Indonesia demands the Dutch return looted valuables

A 75 carat diamond on exhibit at the Museum Volkenkunde, Leiden. It was taken, together with 230 kg (507 lb) of gold, 7,000 kg (15,432 lb) of silver and three chests of jewels and precious stones from the royal palace of Lombok after a Dutch invasion in 1894. Only part of the treasure was handed back to Indonesia in 1977. By Takeaway - Own work, CC BY-SA 4.0

Indonesia has demanded that the Netherlands return various valuables including collections of jewels and fossils.

The country, once a Dutch colony, has called for hundreds of artworks as well as eight collections, among them the famous fossilised hominid skull of Java Man in addition to valuables looted by troops from a Balinese palace.

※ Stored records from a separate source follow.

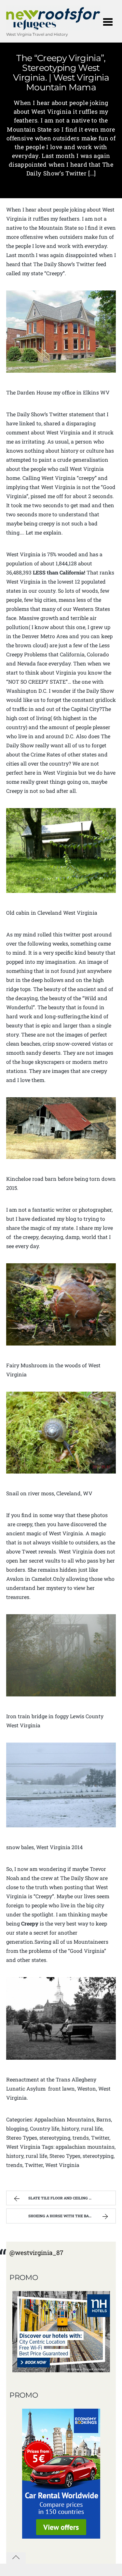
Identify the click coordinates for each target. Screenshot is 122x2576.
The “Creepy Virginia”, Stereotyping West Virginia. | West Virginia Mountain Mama (61, 73)
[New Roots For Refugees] (53, 27)
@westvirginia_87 (36, 2252)
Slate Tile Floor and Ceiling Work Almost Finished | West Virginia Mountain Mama (72, 2198)
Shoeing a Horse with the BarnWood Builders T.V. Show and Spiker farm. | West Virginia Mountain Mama (72, 2215)
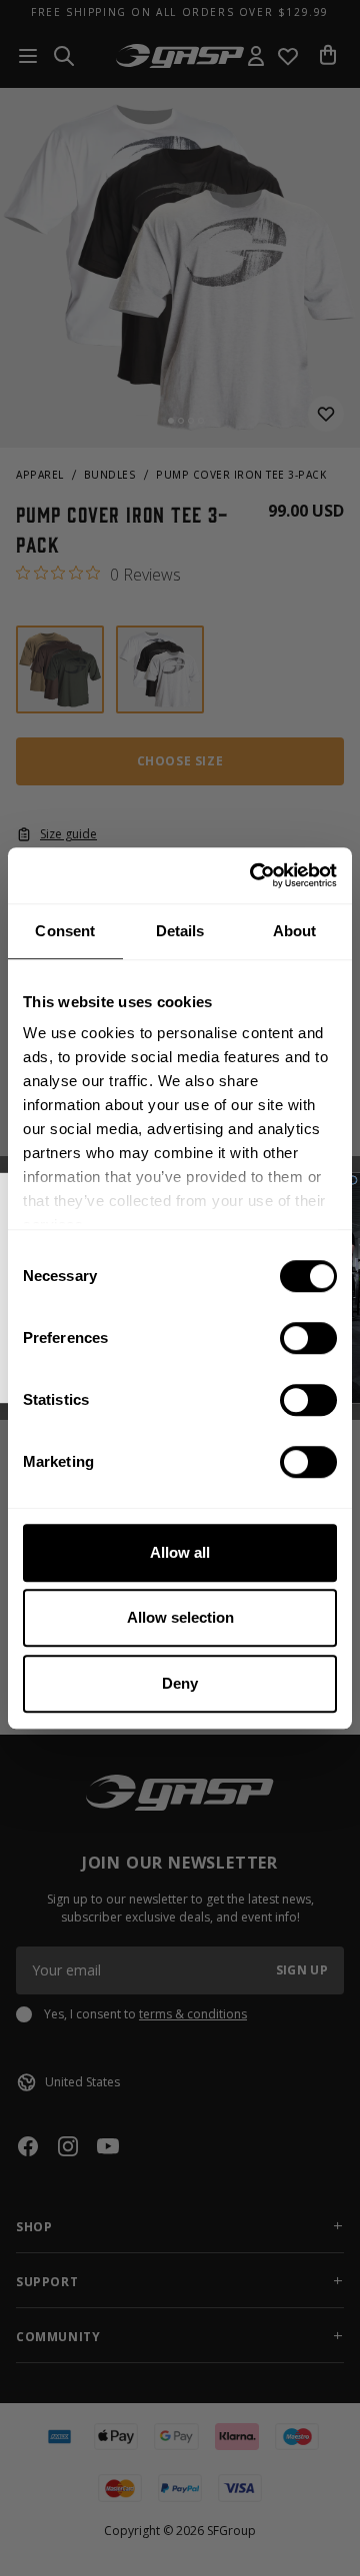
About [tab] (295, 930)
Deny (180, 1683)
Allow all (180, 1552)
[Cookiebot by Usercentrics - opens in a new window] (254, 875)
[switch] (308, 1338)
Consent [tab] (65, 930)
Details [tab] (180, 930)
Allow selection (180, 1617)
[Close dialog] (352, 1179)
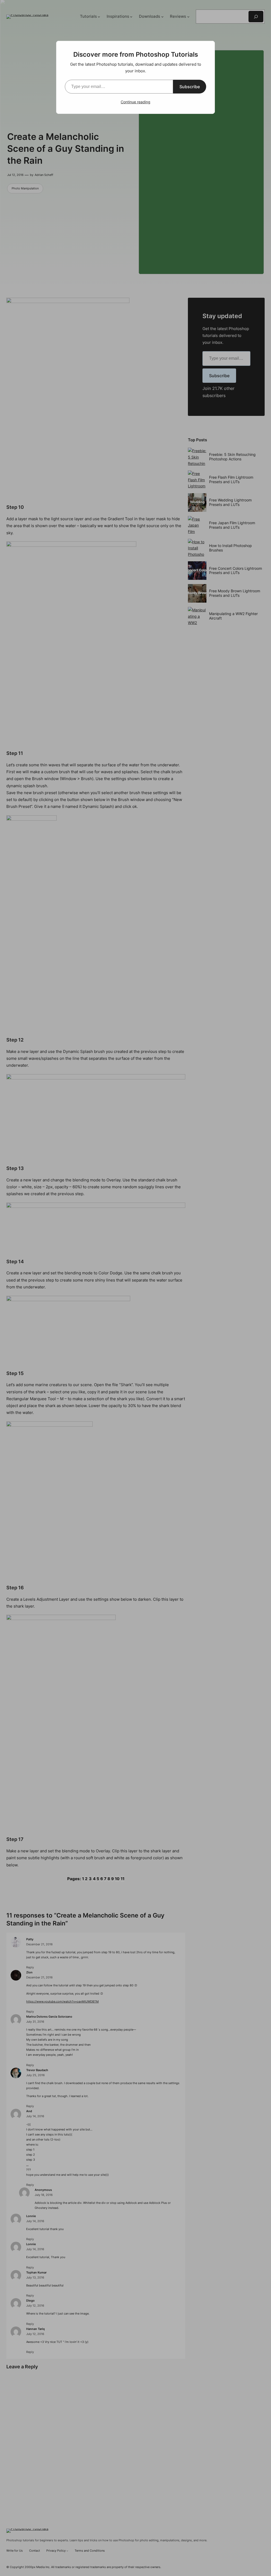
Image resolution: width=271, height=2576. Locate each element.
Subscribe (189, 86)
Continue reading (135, 102)
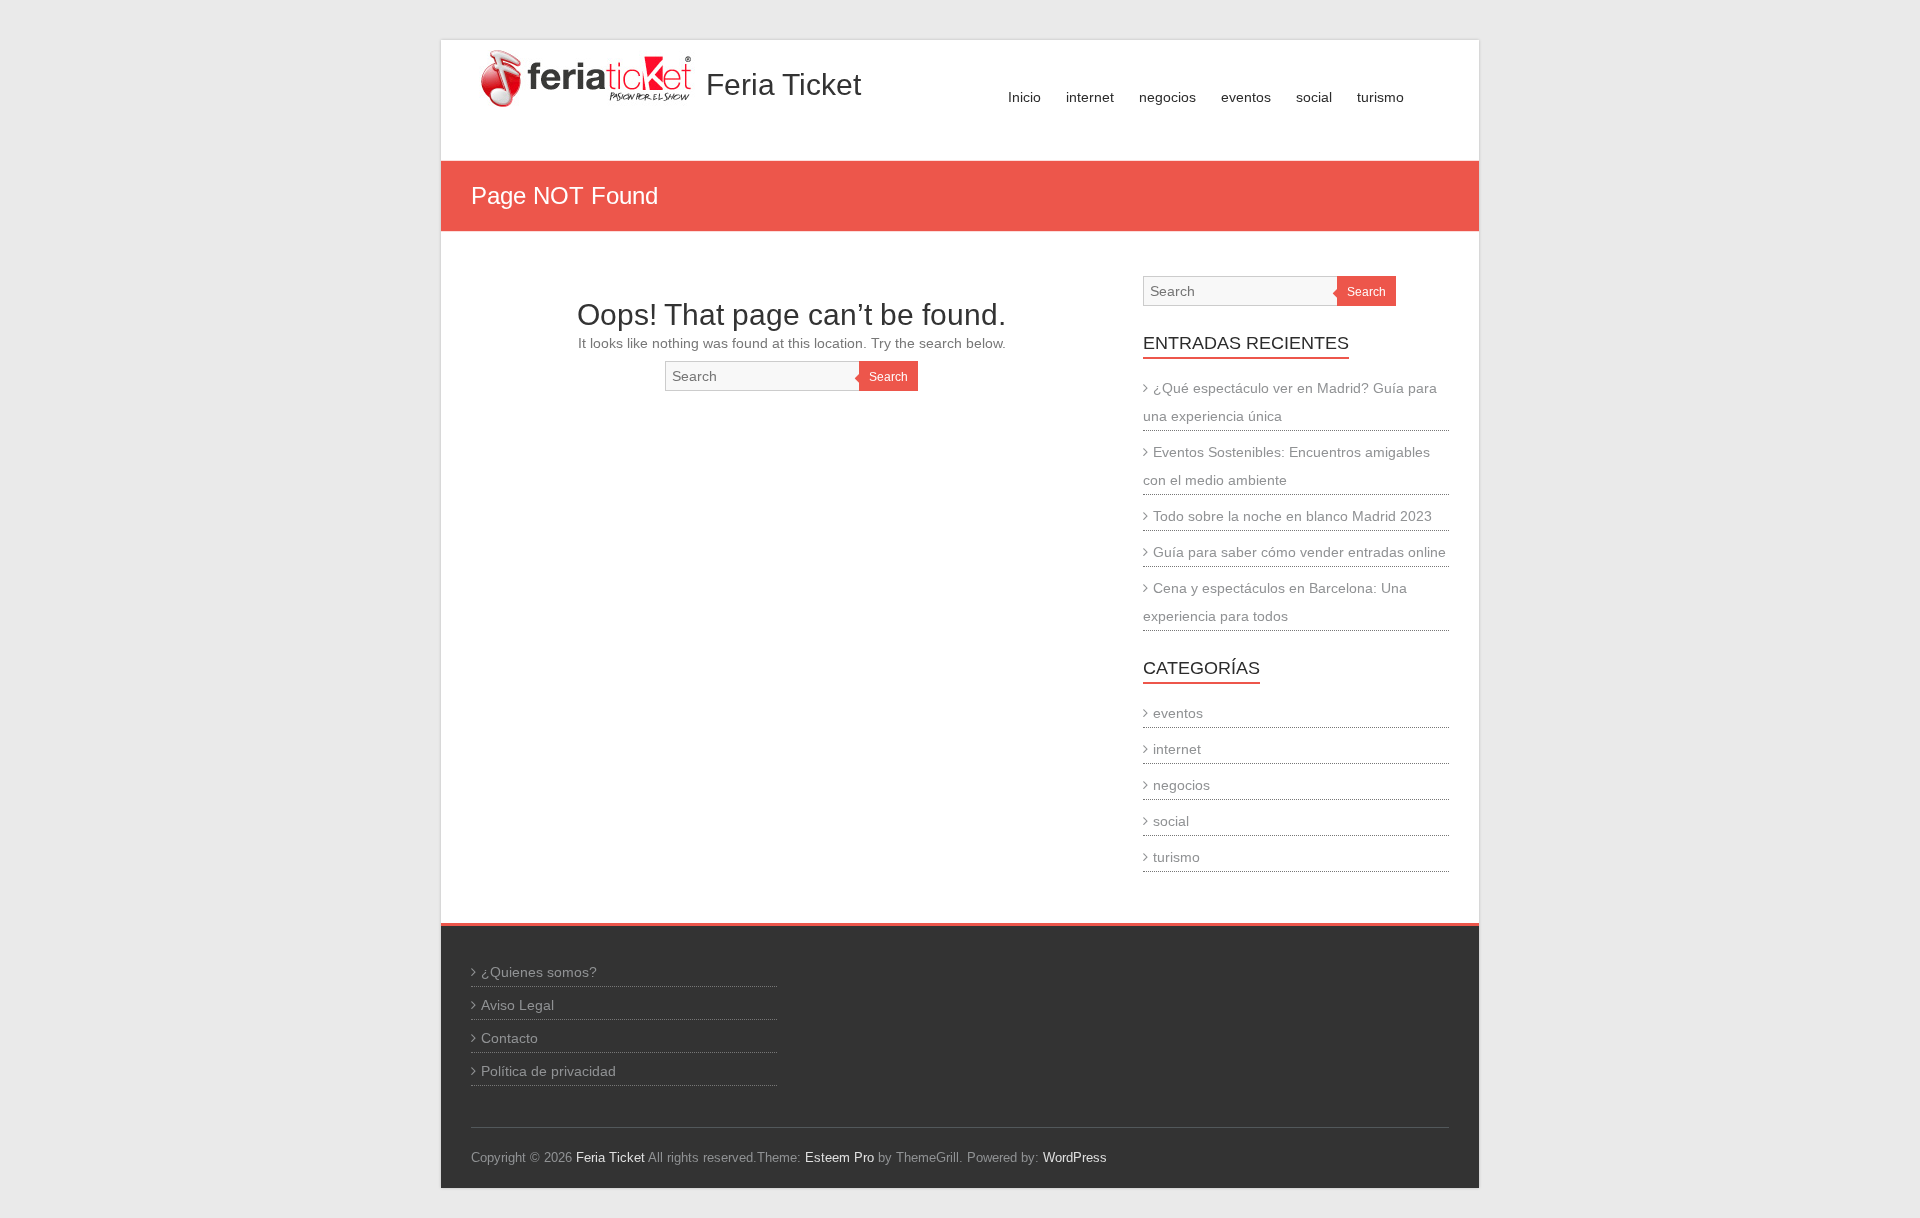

A list has been sent to the the Dutch ministry of education, culture and science.

The major piece in the list of demands is the Lombok Treasure, a hoard of precious stones as well as gold and silver jewellery held in the National Museum of Ethnology in Leiden.

In 1894, Dutch soldiers took a Balinese royal palace on the island of Lombok where they plundered some 230kg of gold in addition to 7,000kg of silver and countless gemstones.

Most of the treasure was returned in 1977 but some remains, in the words of the museum catalogue, “as silent witnesses of the atrocities of war”.

Indonesia also demands the return of the complete collection of Eugène Dubois, a palaeoanthropologist who excavated about 40,000 fossils from Indonesia during the 19th century.

A spokesman for the Leiden museum objected to the return of the fossils.

“Art treasures are, of course, handmade by people from the local population,” he told the Trouw newspaper. “But the Java skull would not have been found if the Dutchman Dubois had not set up an excavation.”